Salespeople You Can Stand Behind

We have a quality-control issue on our side of the fence, folks. Not a lot of great salespeople out there right now. There are far more bodies on the street selling media now, then there were before 1998, let's call it, so it's natural for the quality of media sales representation to decrease. But there is something more going on here.

There are two distinct subsegments of media sales reps in the market right now: the old guard from traditional media who are learning new tricks, and the new guard, backpacked with skills but lacking the sales DNA the old guard possesses. Both groups are struggling because each has what the other needs.

The new guard is so technologically advanced it's dizzying, and far more creative. The old guard is more refined and properly polished. The new guard is careless with audience figures while the old one presents numbers audited only by third parties. The old guard never met a problem it didn't try to solve; the new guard has never been taught the adage of not bringing a problem forward without a potential solution.

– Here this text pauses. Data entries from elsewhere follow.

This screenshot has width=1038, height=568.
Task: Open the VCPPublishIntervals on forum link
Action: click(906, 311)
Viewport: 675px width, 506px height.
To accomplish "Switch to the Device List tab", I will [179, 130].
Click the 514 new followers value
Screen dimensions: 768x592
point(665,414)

These differences are not intelligence-based. Rather, they are culturally based -- which is a nicer way of saying age-based. As of late, I sense the old guard awakening further and the new one feeling slightly less secure. Professional growth by both groups would be good for business.

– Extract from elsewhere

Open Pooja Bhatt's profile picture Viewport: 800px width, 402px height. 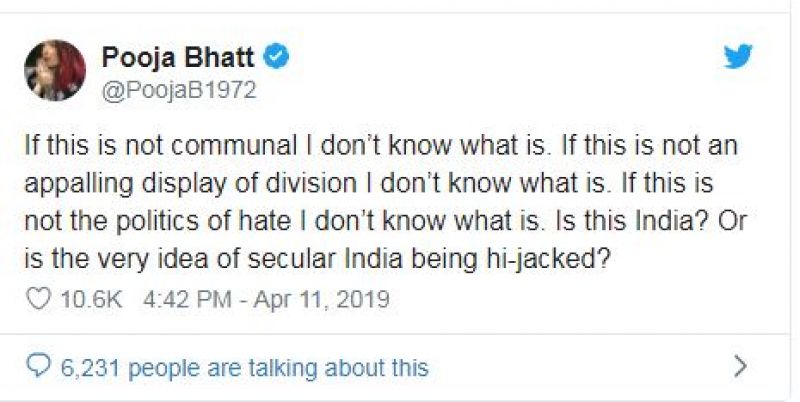[55, 70]
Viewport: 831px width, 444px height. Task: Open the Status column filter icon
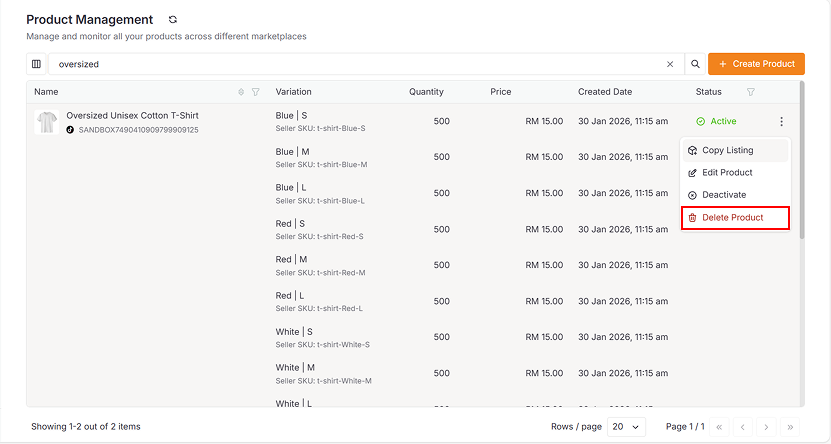(x=751, y=92)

I am sure there are managers out there who wish to wave a magic wand and create the ideal salesperson with the skill sets of each group. Instead, their confidence wavers in the team they currently have in place.

If I were you reading this, and you were selling media today, I would take honest stock of your own skill set and figure out what you need to strengthen so you become a perfect blend of both groups' strengths. Here are three areas to focus on (I am sure there are others):

1. Know where the bodies are buried. Just because you have a fancy CRM program doesn't mean it's working as well as a pen and a pad. The old guard can teach the newer one about the value of an updated account contact sheet. Not being great at this is a lack of properly directed attention.

2. Finding things is a skill. A recent hire I was involved with made a big impression when he said he excels at quickly finding things that help him appear more prepared on a sales call. The old guard used to pride itself on acquiring annual company reports for key information to help them sell well. Today, they need to acquire the skills of the search set to stay competitive.

3. Drawing big pictures. Can you create something on your site that delivers simultaneous benefits to the user and the advertiser? That question is asked with almost every RFP. The new guard crosses this line easily, the older one with trepidation. There lies between, a middle ground great salespeople can identify. A place that makes sense and money without depleting internal resources or your readers' confidence. Creating this kind of integration and selling it inside and out, is a skill that makes quotas disappear and keeps you in great demand.

Great managers know how to stand behind their salespeople, not in front of them. The salesperson, however, owns 50% of the responsibility for making that happen.